* **TASK DIRECTIONS**: Leaving out the pictures, write the following records exactly as they read.

[Screenshot grounding data]

·····

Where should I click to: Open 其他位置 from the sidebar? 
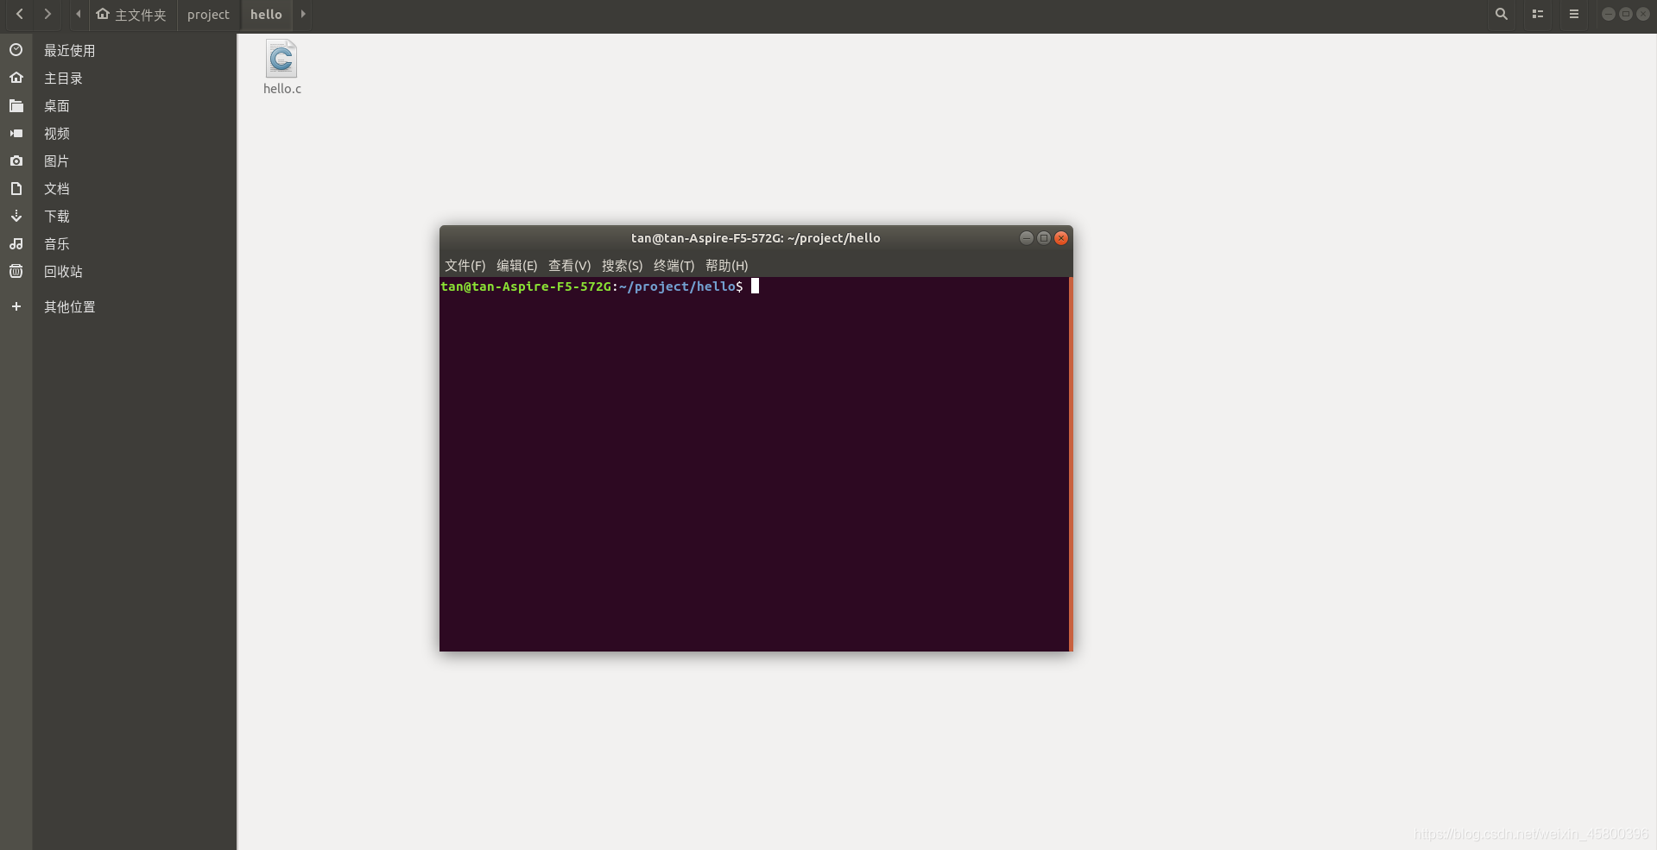(x=70, y=305)
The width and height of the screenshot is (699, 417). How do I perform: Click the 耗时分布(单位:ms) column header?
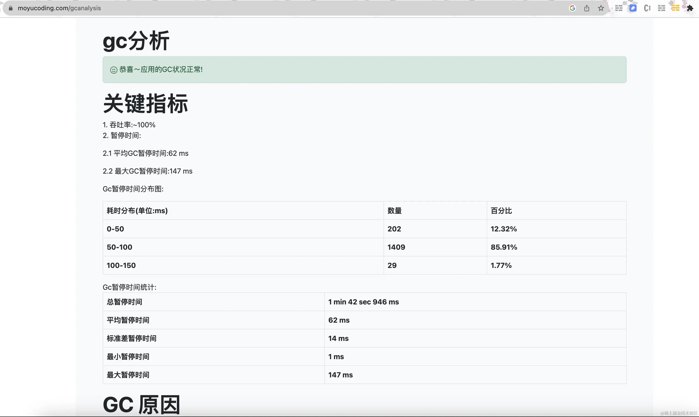[137, 211]
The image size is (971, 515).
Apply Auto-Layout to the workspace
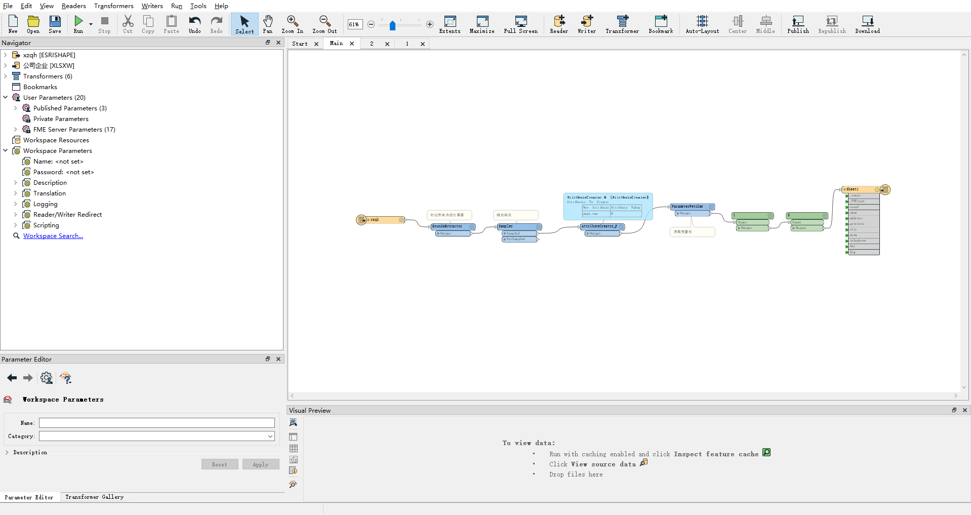702,23
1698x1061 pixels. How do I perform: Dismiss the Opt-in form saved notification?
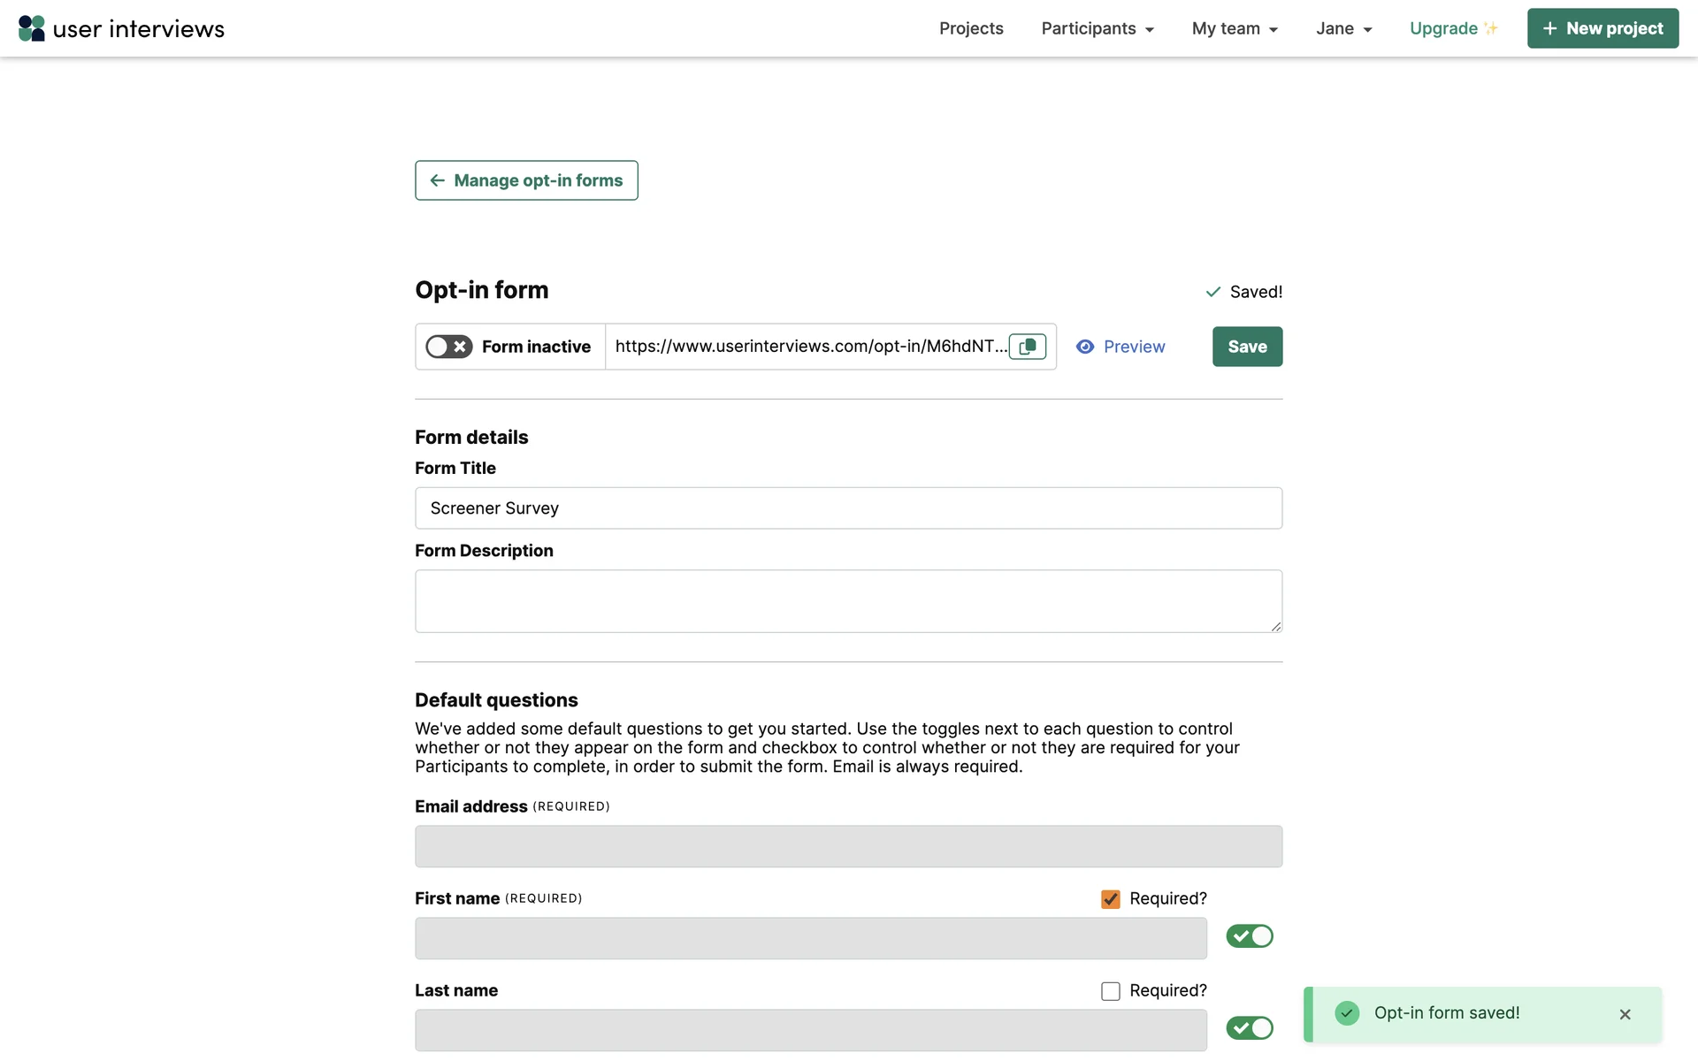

·····

* **EXERCISE SOLUTION**:
Where should I click to: Open 其他位置 from the sidebar? 
(x=70, y=305)
The width and height of the screenshot is (699, 417). How do I perform: Click the 耗时分布(单位:ms) column header?
[137, 211]
The image size is (971, 515).
Apply Auto-Layout to the workspace
702,23
1698x1061 pixels. How do I perform: Dismiss the Opt-in form saved notification?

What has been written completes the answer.